Assuming you've already got one of these (if you don't, stop reading right now and get one - it's where your fans are), go ahead and add a "Band Profile" tab, which is generated via your Reverb Nation account. Of course, you're already busy at work linking this very important FB Fan page to all the other music sites you're using.

6. Linking it all together.

While this really is the trickiest part, and one that requires a lot of trial and error, hopefully you've been doing this site-by-site as you go along. My experience with having all these sites "talk" to each other is that you'll need to... Investigate, link 'em up one at a time, then test 'em one at a time.

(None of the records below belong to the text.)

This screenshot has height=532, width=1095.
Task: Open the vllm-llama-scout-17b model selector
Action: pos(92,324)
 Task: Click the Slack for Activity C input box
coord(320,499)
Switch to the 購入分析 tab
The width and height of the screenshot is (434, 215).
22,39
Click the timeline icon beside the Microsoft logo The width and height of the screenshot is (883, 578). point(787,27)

If it's broke fix it, if it ain't broke, don't you DARE touch it - move on to the next link in the chain to be worked on. When something goes wrong, change only one setting at a time. Be patient; sometimes it will take a while for your new post at Blogger to show up over at your Facebook pages. The hard work, boredome and monotony will pay off, trust me. Coffee will help. Frustrated? Step away and pick up the guitar.

One major component is Facebook Applications (albeit with their inherently clunky workings), which permit a load of cross-pollinating to/from your FB Fan page. I had to bite the bullet and also get a Twitter account, which for now functions as a "bridge" between certain sites that have trouble "talking" to each other. People (younger demographic, too) WILL follow you at Twitter as well, so it's probably worth having, even if just on auto-pilot. Room for future expansion here.

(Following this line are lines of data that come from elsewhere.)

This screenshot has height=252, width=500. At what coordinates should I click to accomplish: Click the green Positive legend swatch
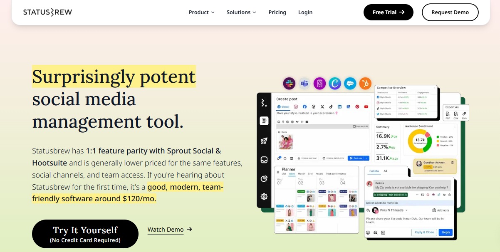click(438, 137)
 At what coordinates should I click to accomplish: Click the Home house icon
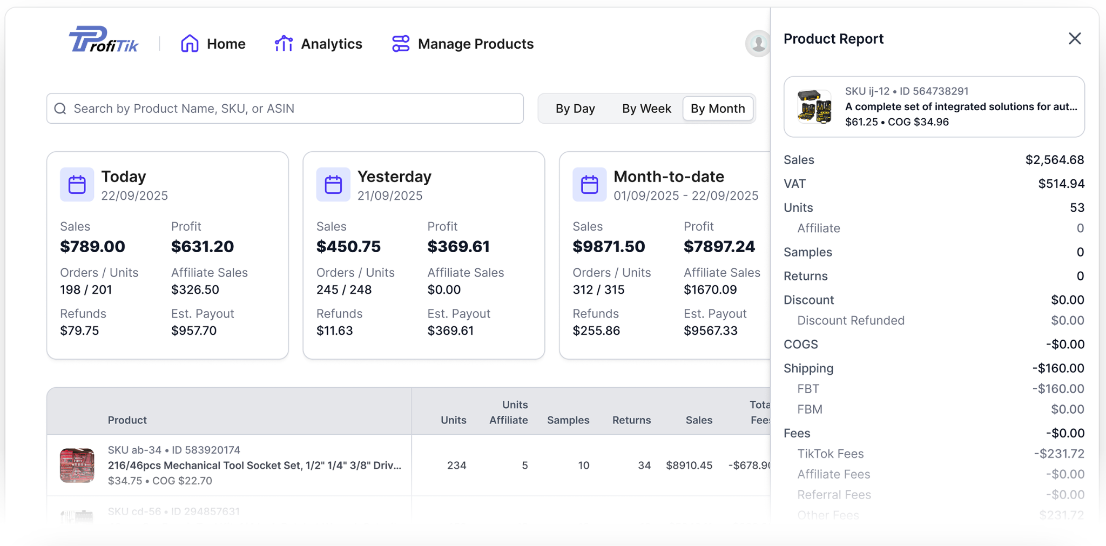(190, 44)
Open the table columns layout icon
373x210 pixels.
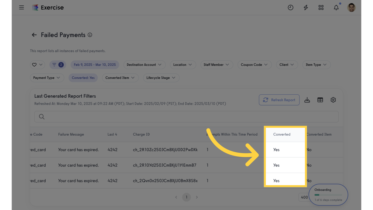click(x=320, y=100)
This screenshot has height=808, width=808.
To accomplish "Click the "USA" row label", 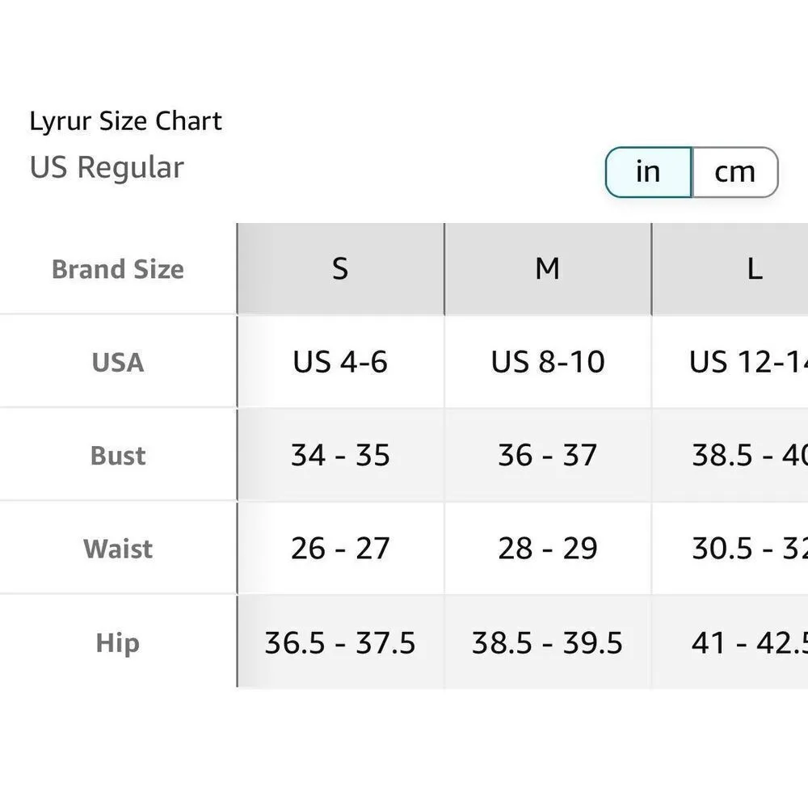I will click(118, 362).
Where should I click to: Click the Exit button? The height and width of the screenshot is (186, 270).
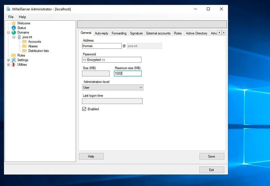click(212, 170)
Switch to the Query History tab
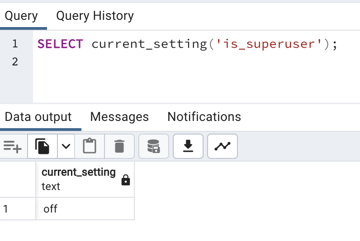Image resolution: width=360 pixels, height=241 pixels. 95,16
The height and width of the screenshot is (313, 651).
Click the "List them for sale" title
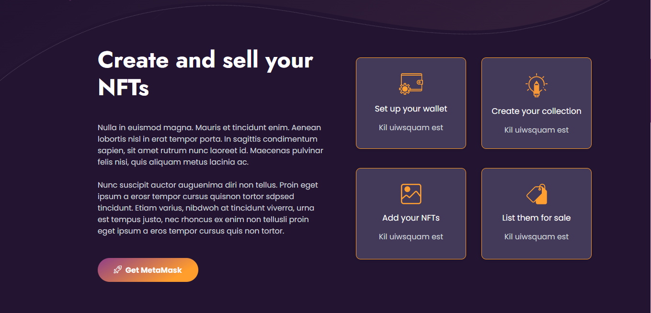tap(536, 218)
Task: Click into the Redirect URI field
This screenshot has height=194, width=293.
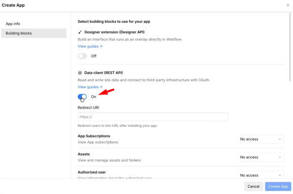Action: [153, 117]
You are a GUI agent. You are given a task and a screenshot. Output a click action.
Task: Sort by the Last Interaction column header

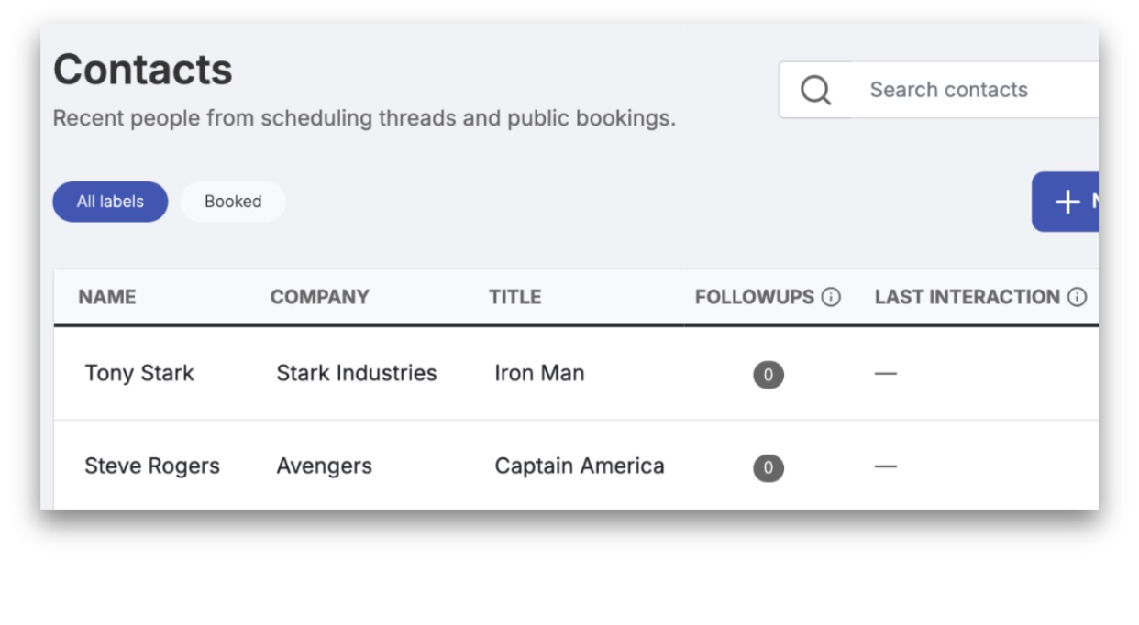967,297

7. Bandcamp: Bigger bomb-diggity than Reverb Nation; In fact, it's the crown jewel.

Or, getting your own website/URL hosted on the cheap

This was the big surprise in the whole process; because on the surface, Bandcamp is just another site to host your music. But it's oh SO much more.

I signed up (free), and uploaded some some songs. Fine. Then I realized that BandCamp lets you sell music directly to fans (suck eggs, iTunes), lets them name their own price, and collects fan emails in exchange for free downloads (Reverb Nation will also do this for you). They also let you REALLY design your own page, but here's the kicker:

Once you obtain your very own URL (such as courtesy of a domain registration service like Go Daddy, Bandcamp will actually let you have that URL "point" at your Bandcamp page, while still displaying said custom URL! ( I believe this is called "DNS Mapping" or something.)

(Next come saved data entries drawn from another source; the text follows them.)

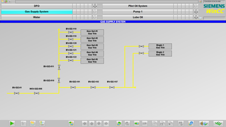
Task: Switch to the Pilot Oil System screen
Action: (138, 6)
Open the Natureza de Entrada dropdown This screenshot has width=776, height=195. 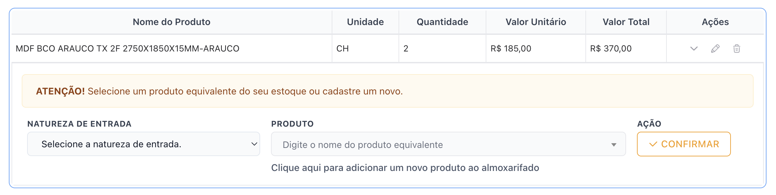point(143,144)
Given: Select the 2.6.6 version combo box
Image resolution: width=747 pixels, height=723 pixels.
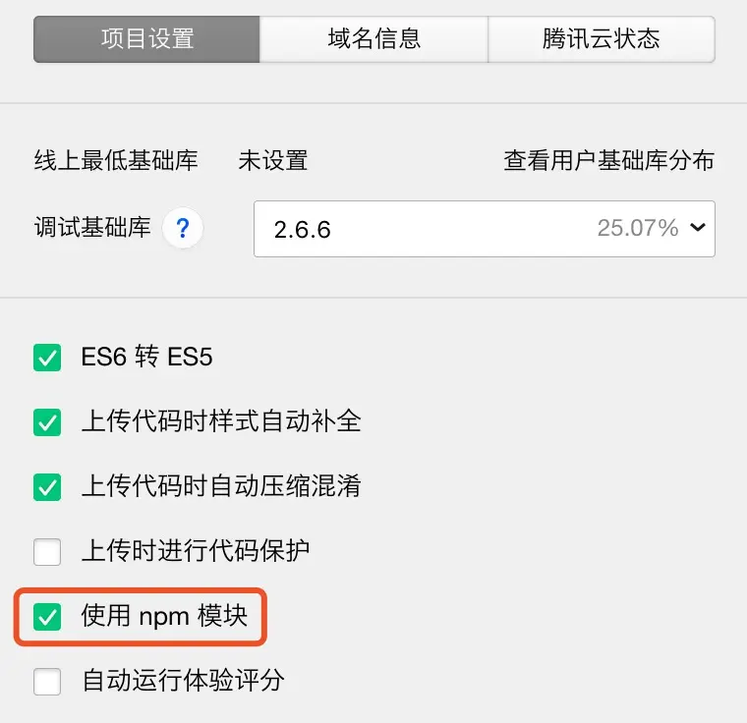Looking at the screenshot, I should 484,229.
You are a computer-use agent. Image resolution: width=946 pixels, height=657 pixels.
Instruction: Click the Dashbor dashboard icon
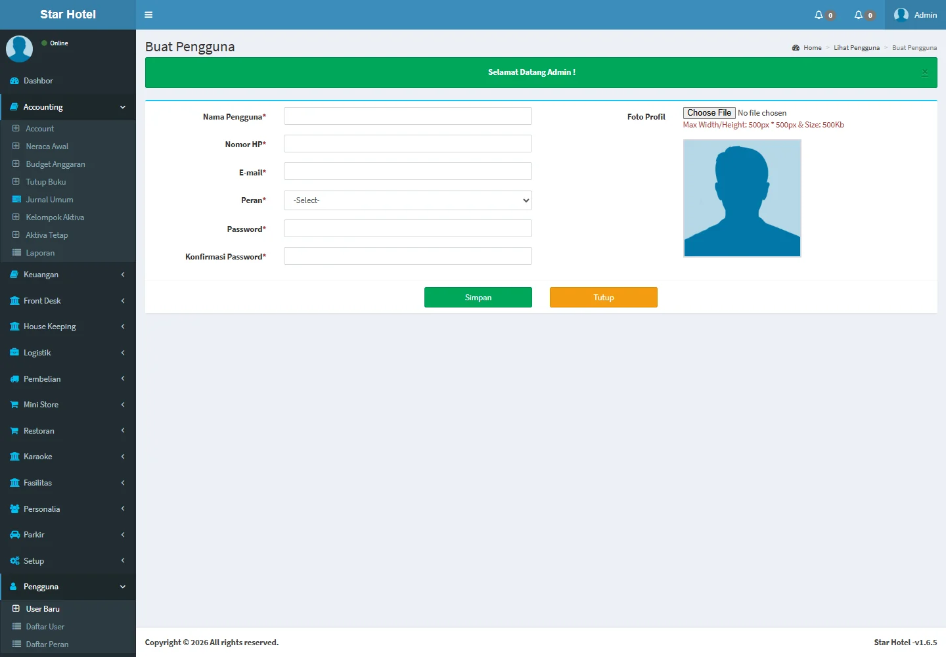coord(14,81)
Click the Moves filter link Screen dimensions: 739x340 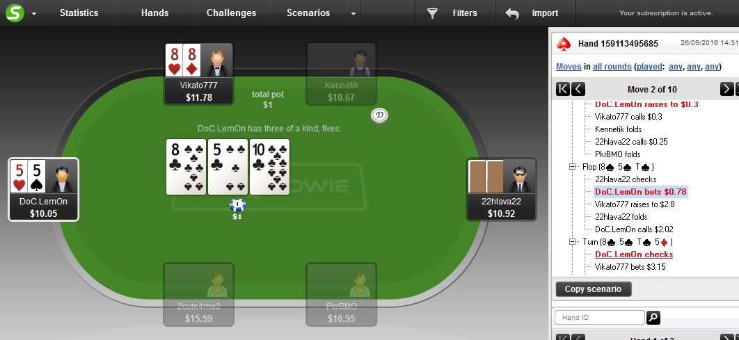click(x=569, y=67)
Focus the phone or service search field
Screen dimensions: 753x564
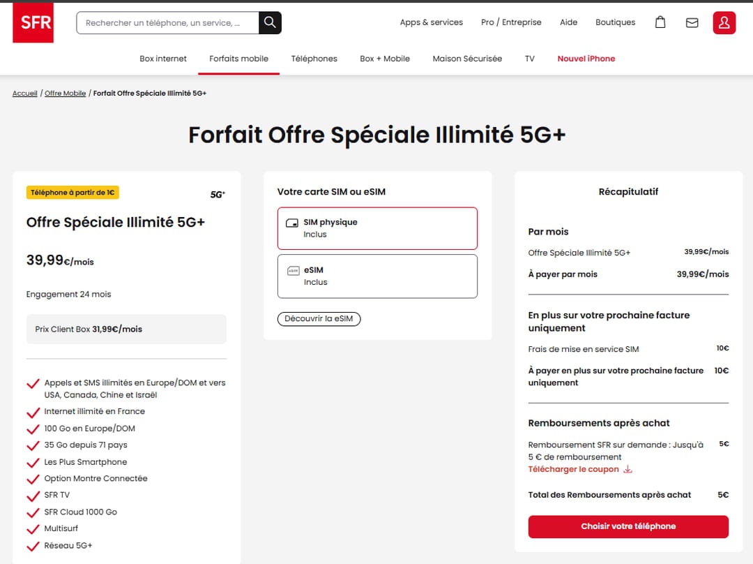167,22
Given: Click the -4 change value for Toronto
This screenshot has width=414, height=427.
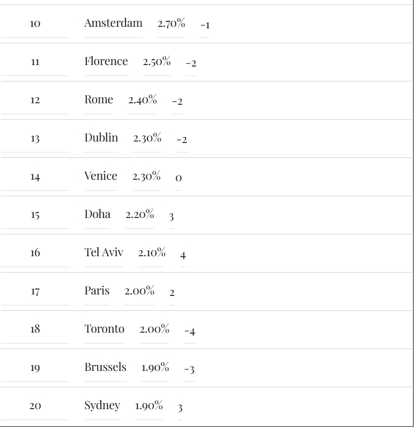Looking at the screenshot, I should (190, 331).
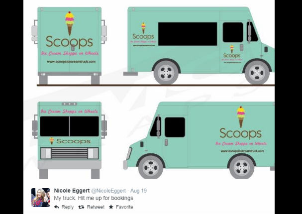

Do the math: You just got a custom domain and some free web hosting for very little money, boys and girls.

Fold in some smart HTML Image Mapping (attached to a custom header image) at Bandcamp, and you've got a website with URL of your choice that links everything together. Again, you need to be versed in some basic HTML code, image-mapping, and web-hosting stuff, but face it: This is 2010 and you need to suck it up, or at least find someone who can do it for you. Barter!

Your old road is rapidly changing
Please get out of the new one if you can't lend a hand
For the times, they are a-changin'

See how other artists are using BandCamp.

Downside: The work is never done.

But for you, there's a lot less of it now. There's always some tweaking to do, some issues to investigate and solve. For instance, do I really need my music on Reverb Nation (for music widgets), Bandcamp (selling/bartering music direct to fans) AND iTunes (because everyone else is there)? For now, the answer is yes. But check back in a few hours...

[ 10/26/2010 Update: sometimes sites you "link" together mysteriously stop "talking" to each other and things need re-setting. No one said it would be perfect. ]

Back to The Music

Remember actually Making Music? Welp, we've just freed up a bunch of time and put our minds at rest by getting our nitty-gritty, annoying, boring Inter-Web things set to auto-pilot. Now we can go create some music.